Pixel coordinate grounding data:
=== Begin Enclosure ===

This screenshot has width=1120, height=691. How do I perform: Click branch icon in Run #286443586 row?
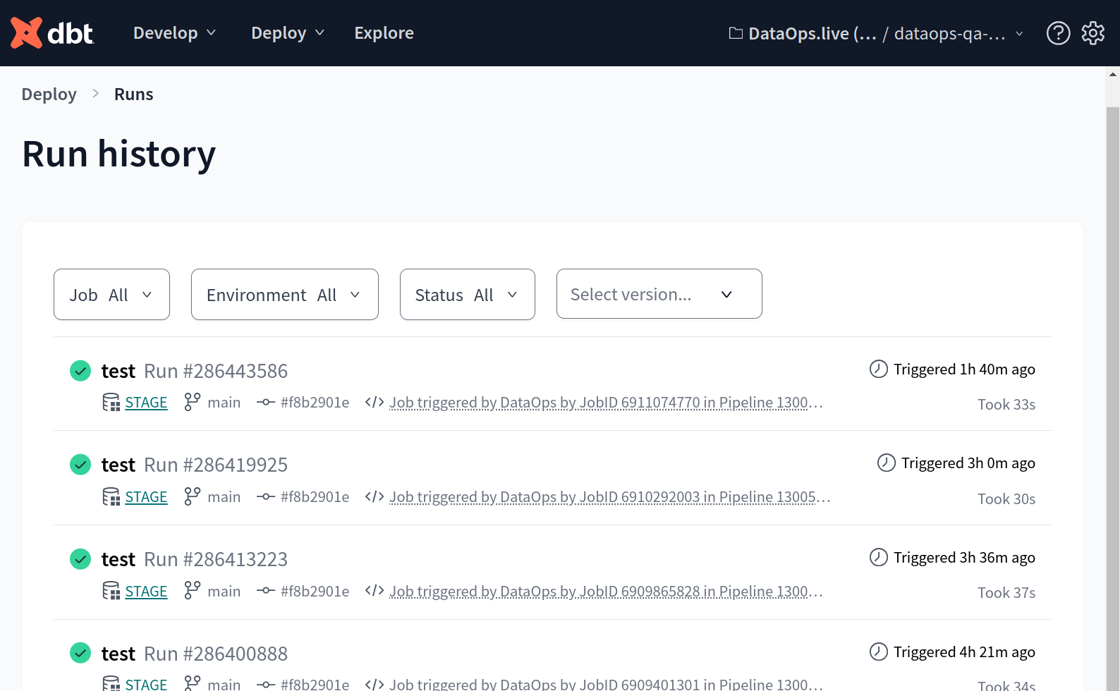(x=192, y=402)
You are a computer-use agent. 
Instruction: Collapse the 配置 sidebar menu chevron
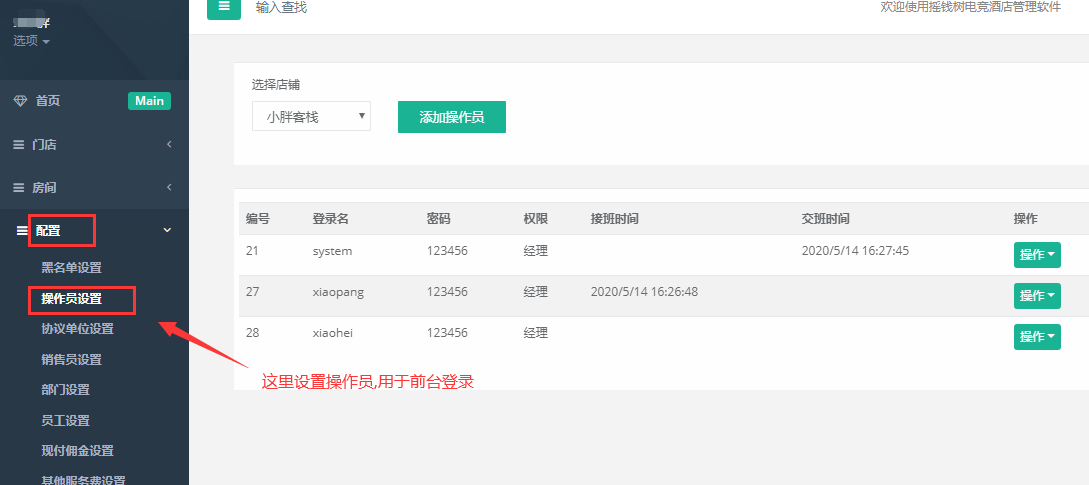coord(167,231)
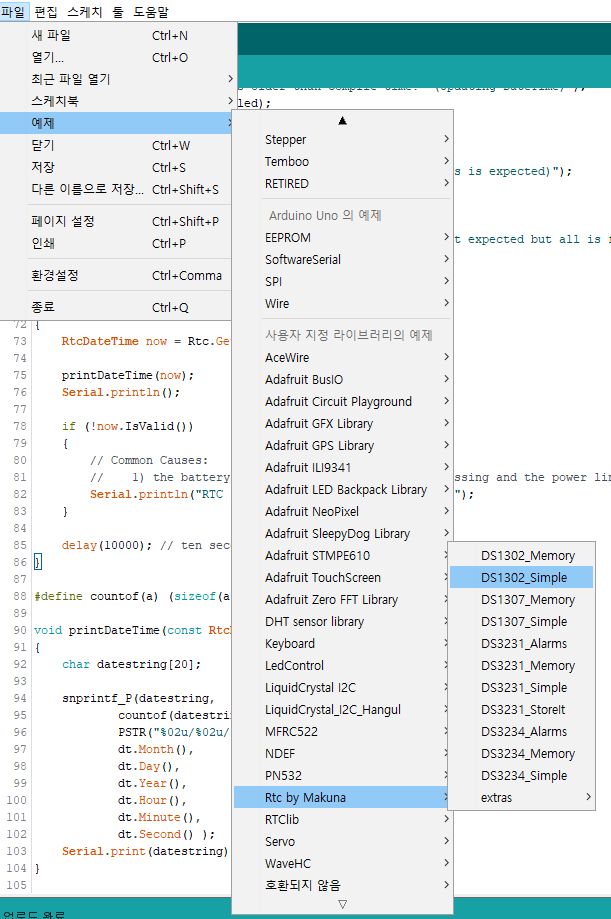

=== End Enclosure ===

Take the line that contains "Instruction: Collapse the" and every line after it to the end of the records above; quote them exactly, leaving out the pictures.

» Reply to the task
Instruction: Collapse the 配置 sidebar menu chevron
coord(167,231)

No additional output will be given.